● Document extract:
.....

“Accidents happen—that’s why we have emergency contraception, also known as the morning-after pill.” — Planned Parenthood website
Well, regret happens, too. That’s precisely why falsely accused students need the protection of a “Morning-After Bill.”
The night started out innocently with some flirtatious behavior and hanging out at a local bar. It was great fun and their inhibitions were waning. The college duo decided to leave and go to her dorm room because her roommate was gone for the weekend. They started making out, fondling, and each took off their own clothes. What ensued next was consensual sex, more than once. He left her at 4 am. The next day they each texted and said they had a good time, but she began worrying about her reputation. Who saw them together? Who saw him leave her room? What stories will he tell his friends? Did I really want to have sex with him?
Days later, she filed a complaint with the Office of Equal Opportunity saying she didn’t consent to the sex. She said she was R-A-P-E-D.
Regret happens. Regret does not equal rape.
The Morning-After Bill will help ensure a night of consensual sex, followed by next day regret of the once-willing partner, will not amount to a false accusation charge of rape in attempt to rid oneself of regret, embarrassment and a host of other feelings.
Unfortunately women do make up allegations of sexual assault for a multitude of reasons like wanting attention, having a boyfriend, being worried about their reputation, getting “back” at a guy for not wanting a long -term relationship, or having “buyer’s remorse”. There’s that r-e-g-r-e-t again.

.....

● Records to process:
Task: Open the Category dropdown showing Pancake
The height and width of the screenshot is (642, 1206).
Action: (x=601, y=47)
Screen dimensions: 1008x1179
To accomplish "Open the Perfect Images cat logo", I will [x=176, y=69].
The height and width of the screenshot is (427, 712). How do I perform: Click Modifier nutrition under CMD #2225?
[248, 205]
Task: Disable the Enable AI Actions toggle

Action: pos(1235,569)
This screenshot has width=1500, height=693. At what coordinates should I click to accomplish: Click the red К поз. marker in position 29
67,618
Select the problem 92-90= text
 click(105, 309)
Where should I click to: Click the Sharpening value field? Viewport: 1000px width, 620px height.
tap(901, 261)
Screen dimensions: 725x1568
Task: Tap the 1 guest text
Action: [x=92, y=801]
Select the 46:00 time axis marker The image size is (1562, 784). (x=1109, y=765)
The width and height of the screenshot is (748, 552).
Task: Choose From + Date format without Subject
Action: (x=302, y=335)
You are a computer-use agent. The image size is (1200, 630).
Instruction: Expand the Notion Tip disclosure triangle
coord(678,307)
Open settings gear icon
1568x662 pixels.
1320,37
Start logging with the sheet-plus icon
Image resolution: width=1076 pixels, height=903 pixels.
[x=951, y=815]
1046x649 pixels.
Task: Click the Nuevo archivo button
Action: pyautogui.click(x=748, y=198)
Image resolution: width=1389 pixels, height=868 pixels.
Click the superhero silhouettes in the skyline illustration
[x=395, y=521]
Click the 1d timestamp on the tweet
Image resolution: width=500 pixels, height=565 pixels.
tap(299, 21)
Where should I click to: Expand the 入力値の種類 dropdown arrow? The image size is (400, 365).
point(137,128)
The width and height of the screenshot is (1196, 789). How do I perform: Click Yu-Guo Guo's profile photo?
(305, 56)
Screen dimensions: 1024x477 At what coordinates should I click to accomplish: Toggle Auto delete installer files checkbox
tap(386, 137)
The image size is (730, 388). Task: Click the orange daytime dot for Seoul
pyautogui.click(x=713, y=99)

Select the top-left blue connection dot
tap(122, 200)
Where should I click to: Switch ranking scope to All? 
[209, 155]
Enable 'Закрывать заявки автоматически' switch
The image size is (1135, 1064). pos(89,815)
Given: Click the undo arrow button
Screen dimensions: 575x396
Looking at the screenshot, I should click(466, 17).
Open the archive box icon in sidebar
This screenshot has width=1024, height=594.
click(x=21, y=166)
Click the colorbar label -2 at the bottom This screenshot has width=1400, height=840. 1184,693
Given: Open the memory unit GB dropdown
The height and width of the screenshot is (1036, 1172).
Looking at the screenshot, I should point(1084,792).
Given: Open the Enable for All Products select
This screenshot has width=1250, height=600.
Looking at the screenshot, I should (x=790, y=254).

.....

● Written exercise 1: In the piece on the "Morning-After Bill," at what time did he leave her dorm room?
● Written exercise 2: From the rows, copy out the part that opens with the line containing "Given: Open the memory unit GB dropdown" and closes with the line containing "Looking at the screenshot, I should point(1084,792).", both included.

● Reply 1: At 4 am.

● Reply 2:
Given: Open the memory unit GB dropdown
The height and width of the screenshot is (1036, 1172).
Looking at the screenshot, I should point(1084,792).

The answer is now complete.